Mãe em tempo integral? Putz, não!

mãe

Você sabia que a taxa de demissões de mulheres que voltam da licença-maternidade é muito alta? Mulheres que se tornam mães são obrigadas a deixar de lado o sonho de construir (ou manter) uma carreira profissional, porque tiveram um filho.

Não sei para você, mas para mim isso sempre pareceu bem cruel. Eu posso amar incondicionalmente meu filho (e amo!), e posso amar também a carreira que eu construí e não querer abrir mão dela por conta da maternidade.
Ter um filho é uma benção, aquela alegria que a gente sente que nunca sentimos antes, mas, como tudo na vida, o mar de rosas está apenas pintado nas fotos das blogueiras, páginas de revistas e na vizinha que insiste em esconder a realidade, né?

Eu comecei a minha jornada pela maternidade com uma desvantagem GIGANTE de tempo e posso garantir: faz toda diferença! A gestação é mais do que o período de formação do bebê em nosso ventre, é o tempo dos nossos amadurecimentos, a transição entre “hoje vou jantar pipoca” para “consigo jantar antes de trocar a fralda?”.
Algo que ninguém te conta é o seguinte: o bebê exige todas as horas do seu dia. Todas. Especialmente os três primeiros meses, pois é ali que aquele pequeno ser não sabe que já está aqui do lado de fora, e pasmem, você também não se situou ainda. Mas como toda fase, ela passa.

Conseguimos ler sobre isso em todos os lugares, afinal, a maternidade é um momento em que o #reallife é mais exposto e todo mundo adora postar o perrengue da fralda vazada, das noites mal dormidas e das primeiras risadinhas (eu também! rs).

Mas se tem algo que a maternidade da internet não me contou é que eu iria sentir falta (muita falta) da minha carreira e da minha vida pré-filhos. Pois é. É muito fácil ler sobre mães que empreenderam depois do nascimento dos filhos, (mas aí tem o problema das demissões maternas, e tenho muito para falar sobre isso!), mas pouco se fala sobre a continuidade da carreira e como isso é possível sem se sentir esmagada pela culpa de estar deixando seu pacotinho de amor em casa.

Bom, aqui eu vou falar. Na real, não foi difícil. Não se engane ao achar que isso é raridade, porque não é! Eu amei voltar a trabalhar em um escritório quando José fez seis meses, e consigo enxergar o bem que me fez vestir roupas decentes todos os dias e conversar com outros adultos só para variar.
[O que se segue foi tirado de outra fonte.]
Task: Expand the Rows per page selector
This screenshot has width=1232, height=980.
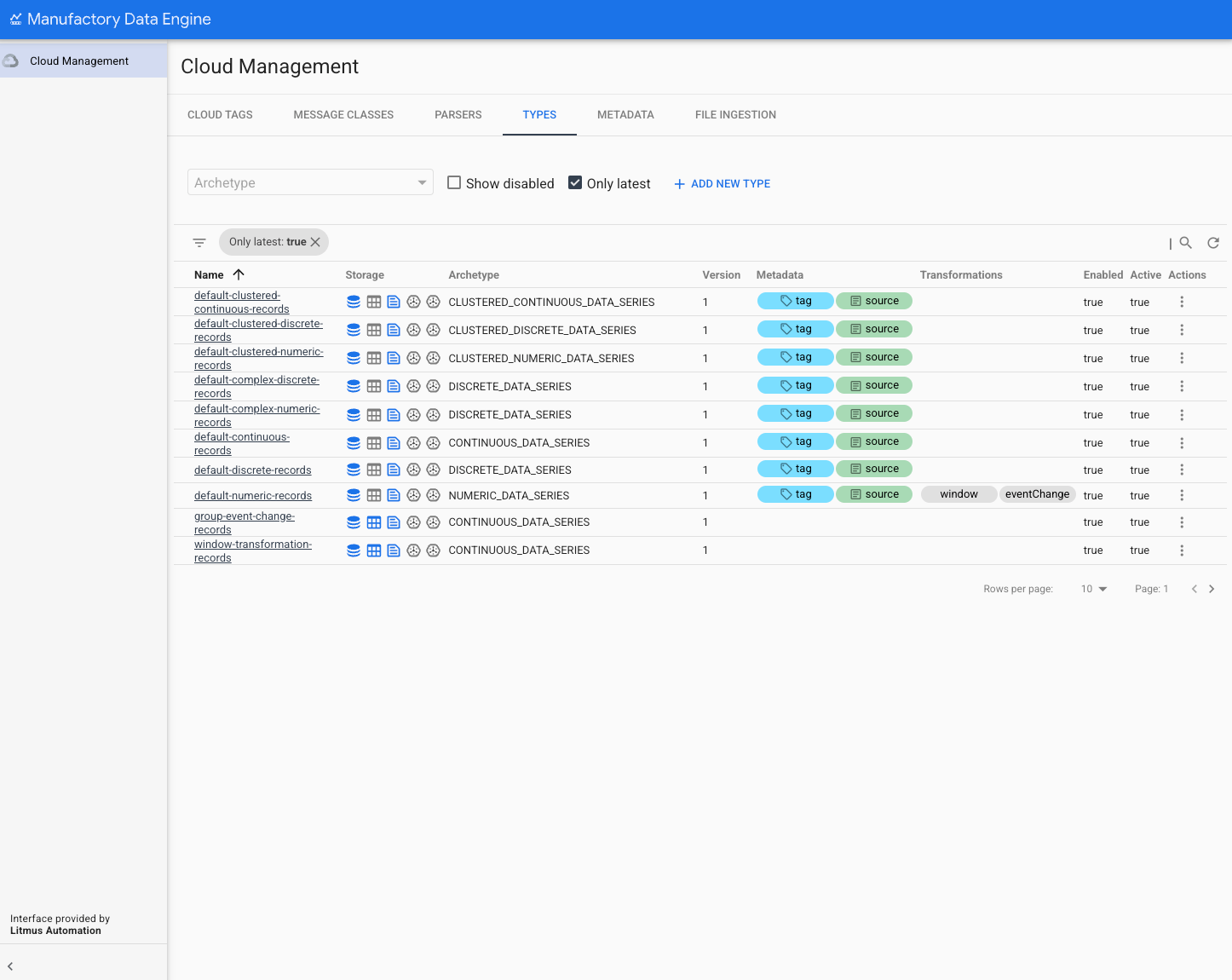Action: 1094,589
A gente muda muito depois que se torna mãe, mas não perdemos o conhecimento adquirido, nem a capacidade de executar aquilo que fazíamos tão bem antes da maternidade.

Ter uma rede de apoio que você confie, dar ao pai as responsabilidades que é dele e encontrar o seu caminho é o primeiro passo para retornar a carreira. Mais do que estar do lado o tempo todo, é preciso estar presente, querer estar ali, ser feliz no processo.
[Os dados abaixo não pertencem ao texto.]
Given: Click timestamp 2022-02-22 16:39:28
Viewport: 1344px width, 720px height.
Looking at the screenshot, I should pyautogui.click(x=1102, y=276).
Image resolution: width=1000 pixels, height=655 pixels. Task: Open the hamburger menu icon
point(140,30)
Eu acredito muito na felicidade. Uma das poucas metas que tenho para José é cria-lo um ser humano feliz. Que sabe que o mundo não é fácil, mas enxerga a beleza da vida, sorri para ela e se encanta com pouco e por muito. Mas como eu posso ensinar a felicidade se no exemplo eu não pratico? Quem é mãe sabe que nossos filhos são esponjas de nossos hábitos, por isso dar o exemplo é tão importante.

E tá tudo bem se você não quer voltar a trabalhar, ficar longo do filho (tem dia que é difícil até pra mim), mas para quem quer, vá! É uma delícia colocar a mente para funcionar, dar o seu melhor. Pelo menos aqui, consigo ser mãe em tempo integral nos dois terços do dia que estou com ele.

Mãe, é isso, ter um filho e uma carreira foi a melhor decisão da minha maternidade e defenderei com unhas e dentes o direito de exercer as duas carreiras em paralelo.